At least two arguments are expected:

  1. The first argument is a tensor template of the data to be streamed in

  2. The second argument is a tensor with the stream initial state

The streaming function must return a two element tuple, the first element is the data to be sent and the second is the accumulator.

For each streamed chunk, you must call Nx.Stream.send/2 and Nx.Stream.recv/1. You don't need to call recv immediately after send, but doing so can be a useful mechanism to provide backpressure. Once all chunks are sent, you must use Nx.Stream.done/1 to receive the accumulated result. Let's see an example:

defmodule Streamed do
  import Nx.Defn

  defn sum(tensor, acc) do
    {acc, tensor + acc}
  end
end

Now let's invoke it:

stream = EXLA.stream(&Streamed.sum/2, [Nx.template({}, {:s, 64}), 0])

__Short problem 1__
Please update the records from the start through the line with "click(x=1278, y=405)" by changing "Given" to "Instruction", with nothing else altered, and return only those lines.
The streaming documentation above and the records that come next are unrelated material.

__Exercise inputs__

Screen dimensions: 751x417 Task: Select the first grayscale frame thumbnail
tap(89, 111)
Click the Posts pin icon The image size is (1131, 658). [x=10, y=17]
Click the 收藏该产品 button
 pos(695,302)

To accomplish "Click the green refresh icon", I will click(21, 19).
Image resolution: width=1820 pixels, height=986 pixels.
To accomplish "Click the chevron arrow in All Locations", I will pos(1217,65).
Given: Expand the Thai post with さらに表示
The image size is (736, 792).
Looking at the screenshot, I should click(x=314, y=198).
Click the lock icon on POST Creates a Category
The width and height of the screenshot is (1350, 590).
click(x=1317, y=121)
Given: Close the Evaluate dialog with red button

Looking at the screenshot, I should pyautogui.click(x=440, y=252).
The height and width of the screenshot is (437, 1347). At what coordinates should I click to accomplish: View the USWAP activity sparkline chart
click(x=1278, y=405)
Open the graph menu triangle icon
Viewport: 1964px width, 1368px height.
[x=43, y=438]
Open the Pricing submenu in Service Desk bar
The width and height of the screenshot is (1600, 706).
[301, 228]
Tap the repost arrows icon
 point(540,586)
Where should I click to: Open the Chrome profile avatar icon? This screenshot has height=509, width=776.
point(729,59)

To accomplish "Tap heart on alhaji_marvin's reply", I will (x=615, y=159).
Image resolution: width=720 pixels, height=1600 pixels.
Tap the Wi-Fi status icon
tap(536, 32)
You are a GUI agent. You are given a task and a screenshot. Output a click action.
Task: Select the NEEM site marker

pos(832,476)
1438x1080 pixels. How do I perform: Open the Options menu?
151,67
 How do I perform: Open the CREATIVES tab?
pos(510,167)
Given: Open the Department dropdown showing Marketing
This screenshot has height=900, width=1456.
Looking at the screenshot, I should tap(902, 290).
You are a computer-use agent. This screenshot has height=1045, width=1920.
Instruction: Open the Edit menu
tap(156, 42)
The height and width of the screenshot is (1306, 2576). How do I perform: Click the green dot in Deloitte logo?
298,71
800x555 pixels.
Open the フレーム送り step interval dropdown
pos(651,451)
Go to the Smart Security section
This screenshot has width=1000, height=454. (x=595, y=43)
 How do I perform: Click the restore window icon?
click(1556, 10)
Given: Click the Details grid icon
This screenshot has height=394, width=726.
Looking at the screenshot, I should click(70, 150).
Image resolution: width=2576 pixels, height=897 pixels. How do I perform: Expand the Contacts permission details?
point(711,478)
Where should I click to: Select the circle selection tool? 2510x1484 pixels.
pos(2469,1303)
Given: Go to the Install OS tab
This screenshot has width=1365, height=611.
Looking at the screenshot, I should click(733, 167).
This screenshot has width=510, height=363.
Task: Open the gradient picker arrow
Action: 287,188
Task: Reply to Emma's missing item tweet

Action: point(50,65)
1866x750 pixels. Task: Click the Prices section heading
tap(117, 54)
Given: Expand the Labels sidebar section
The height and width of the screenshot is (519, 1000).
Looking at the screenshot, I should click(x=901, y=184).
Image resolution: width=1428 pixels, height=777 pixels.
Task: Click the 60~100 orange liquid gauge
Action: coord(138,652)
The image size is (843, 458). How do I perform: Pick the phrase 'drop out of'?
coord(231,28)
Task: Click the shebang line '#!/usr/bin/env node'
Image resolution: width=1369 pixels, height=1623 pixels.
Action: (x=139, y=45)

__Short problem 2__
According to the streaming documentation, what must the streaming function return?

__Worked answer 1__
Screen dimensions: 751x417 Task: Select the first grayscale frame thumbnail
tap(89, 111)
Click the Posts pin icon The image size is (1131, 658). [x=10, y=17]
Click the 收藏该产品 button
 pos(695,302)

To accomplish "Click the green refresh icon", I will click(21, 19).
Image resolution: width=1820 pixels, height=986 pixels.
To accomplish "Click the chevron arrow in All Locations", I will pos(1217,65).
Instruction: Expand the Thai post with さらに表示
The image size is (736, 792).
Looking at the screenshot, I should click(x=314, y=198).
Click the lock icon on POST Creates a Category
The width and height of the screenshot is (1350, 590).
click(x=1317, y=121)
Instruction: Close the Evaluate dialog with red button

Looking at the screenshot, I should pyautogui.click(x=440, y=252).
The height and width of the screenshot is (437, 1347). At what coordinates should I click to accomplish: View the USWAP activity sparkline chart
click(x=1278, y=405)

__Worked answer 2__
A two-element tuple: the data to be sent, then the accumulator.